Ich arbeite mit ihnen längst nicht nur an einer Baustelle, sondern an vielen gleichzeitig. Ich versuche, in vielen Bereichen das zu verbessern, was ich längst in Angriff nehmen wollte und es immer erfolgreich geschafft habe, es doch wieder nur vor mir her zu schieben:
An erster Stelle steht meine Beckenfehlstellung, die nach unzähligen absolvierten Laufkilometern nun schon viel zu oft dafür gesorgt hat, dass Verletzungen an den Sehnen oder Muskelansätzen entstehen. Natürlich kann ich meinen Körper nicht einfach auseinander und wieder so zusammenbauen, dass alles passt. Aber mithilfe der richtigen Unterstützung und Beratung durch Ärzte, Orthopäden und Physios bin ich auf einem guten Weg und werde sicher eine Lösung für dieses hartnäckige Problem finden…

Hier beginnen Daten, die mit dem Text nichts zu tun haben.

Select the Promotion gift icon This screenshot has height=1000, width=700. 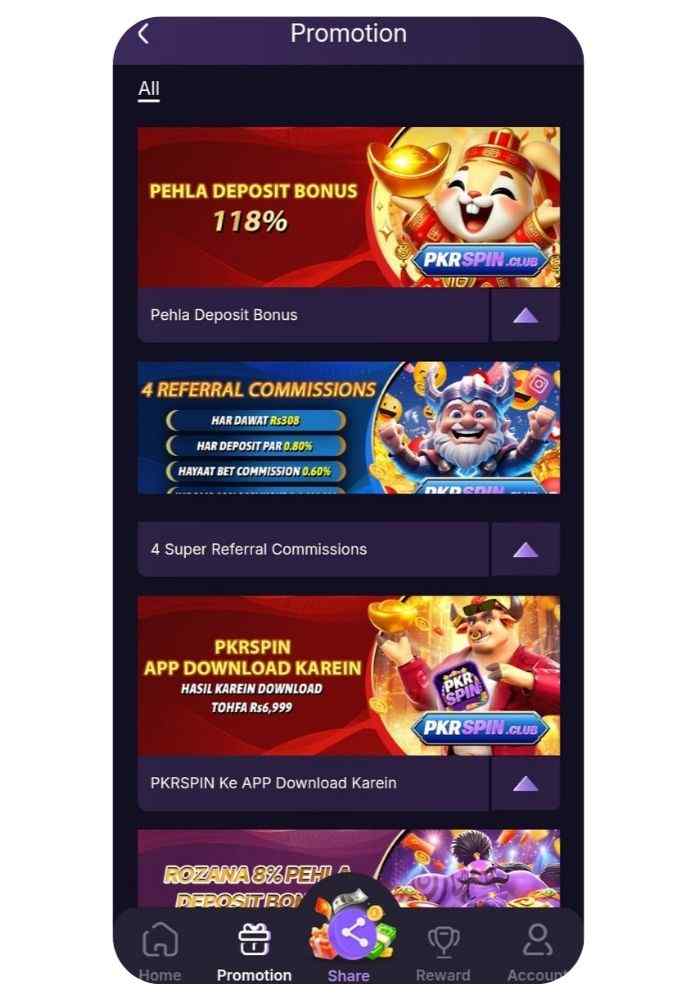click(254, 940)
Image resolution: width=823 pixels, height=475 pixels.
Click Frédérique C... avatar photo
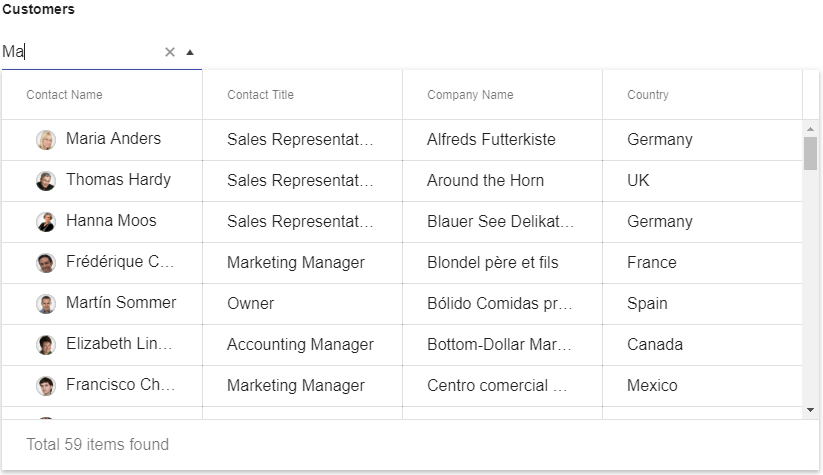coord(46,262)
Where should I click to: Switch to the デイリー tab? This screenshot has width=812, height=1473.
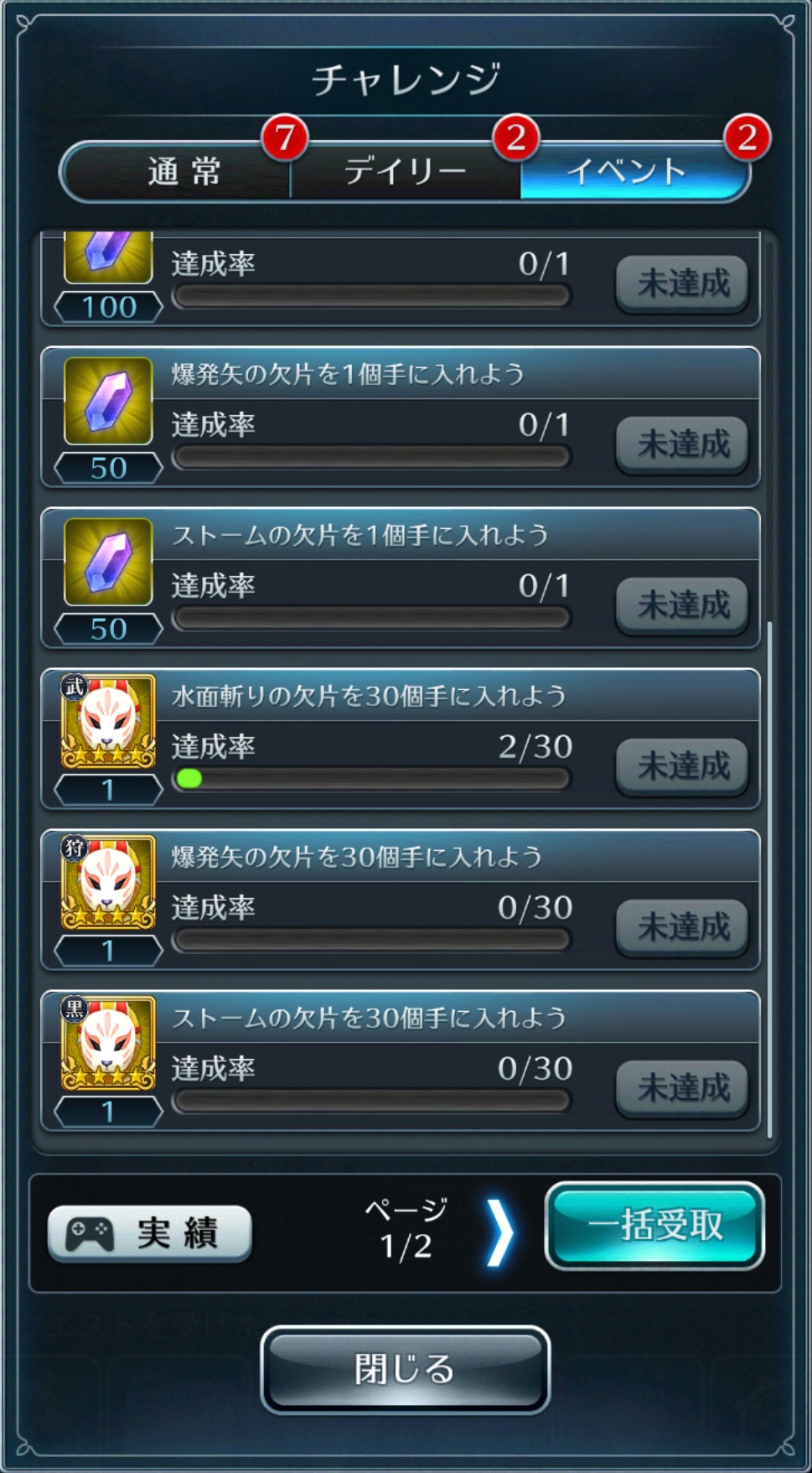click(406, 172)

Hinzu kommen meine Weisheitszähne, die ich nach unzähligen schmerzvoll-schlaflosen Nächten endlich loswerden muss. Der Tenniskumpel meines Freundes, der als Kieferchirurg arbeitet, freut sich schon darauf, mir am Montag alle vier Stück auf einmal zu ziehen. Meine Vorfreude hält sich zwar in Grenzen, aber selbst eine Zahn-OP soll bei Läufern ja auf lange Sicht schon so einige Problemchen weniger bedeutet haben…
Mit der durch die Operation gezwungenermaßen verlängerten Laufpause, hängt noch ein weitere Punkt auf meinem Trainingsplan zusammen, den ich viel zu häufig vernachlässige oder nur widerwillig und nicht gerade konsequent durchführe: Alternativtraining. Ein bisschen Radfahren auf dem Ergometer und dabei Musik hören, etwas lesen oder mit irgendjemandem quatschen, das geht noch. Aber Aquajoggen, Athletik, Stabi, Gymnastik – all das sind Dinge, die ich einfach zu selten mache, obwohl sie mir möglicherweise nicht schaden würden…
Dann wäre da noch meine Ernährung, die alles andere als gesund ist. Vielleicht fällt es im wahrsten Sinne des Wortes nicht ins Gewicht, wenn man in einer harten Trainingsphase fünf Stück Kuchen auf einmal verdrückt – ob es die sinnvollste Sportlernahrung ist, lässt sich allerdings zu Recht anzweifeln. Denn auch in Zeiten, in denen mein Körper viel mehr Energie verbraucht als während meiner Verletzungsphase, lassen sich sinnvollere Möglichkeiten finden, ihm diese zur Verfügung zu stellen als ausgerechnet durch Torte, Cola und Schokolade…
Wenn man das so liest, klingt das ja alles schon sehr einsichtig und vernünftig, oder? In Wirklichkeit ist das natürlich nicht so einfach und klappt nicht von heute auf morgen. Veränderungen brauchen Zeit und es gehört auch eine große Menge an Geduld und Motivation dazu – und der geduldigste Mensch war ich leider noch nie. Aber ich werde mir natürlich große Mühe geben und die beste Belohnung ist ohnehin der Moment, an dem ich mich wieder an die Startlinie stellen kann, mit dem guten Gefühl dass ich fit bin und endlich wieder loslegen kann.
Außerdem ist da noch diese eine Geheimwaffe, die ich nun sicherlich nicht mehr hergeben werde. Nach meiner Enttäuschung bei der EM in Amsterdam ist sie mir scheinbar kurzzeitig abhandengekommen. Jetzt halte ich sie dafür umso stärker fest, denn sie macht mich nochmal doppelt so stark: Mein Lachen.
Alle Achtung für diese offene und ehrliche Darstellung der inneren Befindlichkeit! Was in der Öffentlichkeit oft nicht gesehen wird, ist die zum Sport gehörende Herausforderung, mit Niederlagen und Rückschlägen umgehen zu können. Und dass Franzi schreiben kann, hat sie nicht nur hier bewiesen.
Ganz toller Beitrag. Schön, dass wir so eng an deinen Gedanken teilnehmen können.